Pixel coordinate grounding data
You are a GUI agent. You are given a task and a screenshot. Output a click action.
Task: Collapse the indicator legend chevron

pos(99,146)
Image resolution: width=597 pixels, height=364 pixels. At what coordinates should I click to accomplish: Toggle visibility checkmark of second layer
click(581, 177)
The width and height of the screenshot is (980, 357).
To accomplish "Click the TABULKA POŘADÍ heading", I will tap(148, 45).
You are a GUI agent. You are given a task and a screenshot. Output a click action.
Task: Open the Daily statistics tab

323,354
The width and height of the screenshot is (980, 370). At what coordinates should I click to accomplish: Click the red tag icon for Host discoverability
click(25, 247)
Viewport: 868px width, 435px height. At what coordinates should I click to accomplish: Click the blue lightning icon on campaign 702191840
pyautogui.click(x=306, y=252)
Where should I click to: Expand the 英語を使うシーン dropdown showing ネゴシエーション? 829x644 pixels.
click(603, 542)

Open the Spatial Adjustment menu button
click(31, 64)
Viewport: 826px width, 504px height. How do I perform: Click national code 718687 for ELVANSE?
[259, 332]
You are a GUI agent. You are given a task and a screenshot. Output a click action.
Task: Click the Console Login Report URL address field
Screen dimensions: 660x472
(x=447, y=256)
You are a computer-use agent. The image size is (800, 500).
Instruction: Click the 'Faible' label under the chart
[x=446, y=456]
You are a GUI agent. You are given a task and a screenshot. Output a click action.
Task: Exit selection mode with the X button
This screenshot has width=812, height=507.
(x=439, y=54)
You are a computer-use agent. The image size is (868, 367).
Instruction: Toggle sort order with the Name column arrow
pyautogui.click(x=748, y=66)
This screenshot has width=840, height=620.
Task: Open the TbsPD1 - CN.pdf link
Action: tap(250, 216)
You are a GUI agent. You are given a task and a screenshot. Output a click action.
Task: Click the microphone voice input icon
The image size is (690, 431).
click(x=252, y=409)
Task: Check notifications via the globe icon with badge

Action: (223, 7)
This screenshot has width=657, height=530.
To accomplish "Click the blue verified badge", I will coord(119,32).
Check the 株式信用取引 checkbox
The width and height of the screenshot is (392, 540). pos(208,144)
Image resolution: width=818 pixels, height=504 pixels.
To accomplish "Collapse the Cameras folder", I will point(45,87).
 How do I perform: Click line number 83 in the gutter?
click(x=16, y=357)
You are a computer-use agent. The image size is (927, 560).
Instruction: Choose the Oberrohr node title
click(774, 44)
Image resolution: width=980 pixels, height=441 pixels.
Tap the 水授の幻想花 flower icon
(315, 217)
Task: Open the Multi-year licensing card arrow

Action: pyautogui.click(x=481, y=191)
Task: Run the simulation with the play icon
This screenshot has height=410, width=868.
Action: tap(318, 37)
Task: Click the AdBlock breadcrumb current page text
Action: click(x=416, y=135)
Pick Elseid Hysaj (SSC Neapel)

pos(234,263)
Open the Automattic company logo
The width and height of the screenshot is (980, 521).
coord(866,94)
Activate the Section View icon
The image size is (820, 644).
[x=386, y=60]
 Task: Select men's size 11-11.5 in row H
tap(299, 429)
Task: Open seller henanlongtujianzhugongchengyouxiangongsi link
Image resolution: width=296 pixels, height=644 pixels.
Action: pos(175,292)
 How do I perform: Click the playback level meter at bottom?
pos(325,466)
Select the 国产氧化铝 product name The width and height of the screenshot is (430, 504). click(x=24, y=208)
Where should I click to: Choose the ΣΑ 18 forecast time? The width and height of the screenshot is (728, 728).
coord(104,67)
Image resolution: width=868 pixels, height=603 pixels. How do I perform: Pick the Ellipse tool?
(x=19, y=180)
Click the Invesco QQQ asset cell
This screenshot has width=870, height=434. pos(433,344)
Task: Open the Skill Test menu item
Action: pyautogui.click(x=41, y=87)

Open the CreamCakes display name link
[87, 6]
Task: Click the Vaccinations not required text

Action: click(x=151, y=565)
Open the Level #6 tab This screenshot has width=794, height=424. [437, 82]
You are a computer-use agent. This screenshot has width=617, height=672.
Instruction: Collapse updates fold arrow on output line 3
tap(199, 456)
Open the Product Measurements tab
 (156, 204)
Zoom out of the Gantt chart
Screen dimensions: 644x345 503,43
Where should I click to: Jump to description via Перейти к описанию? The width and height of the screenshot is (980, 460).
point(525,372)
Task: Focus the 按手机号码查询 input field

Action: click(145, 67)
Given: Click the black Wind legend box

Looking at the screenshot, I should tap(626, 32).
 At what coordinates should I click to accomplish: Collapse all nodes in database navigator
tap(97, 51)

WORK ORDER — Set down, exactly as they stand above, the lines starting with the line with "Instruction: Toggle sort" and going on through the line with "Task: Click the microphone voice input icon", and no others.

RESULT FOR THIS EXERCISE —
Instruction: Toggle sort order with the Name column arrow
pyautogui.click(x=748, y=66)
This screenshot has width=840, height=620.
Task: Open the TbsPD1 - CN.pdf link
Action: tap(250, 216)
You are a GUI agent. You are given a task and a screenshot. Output a click action.
Task: Click the microphone voice input icon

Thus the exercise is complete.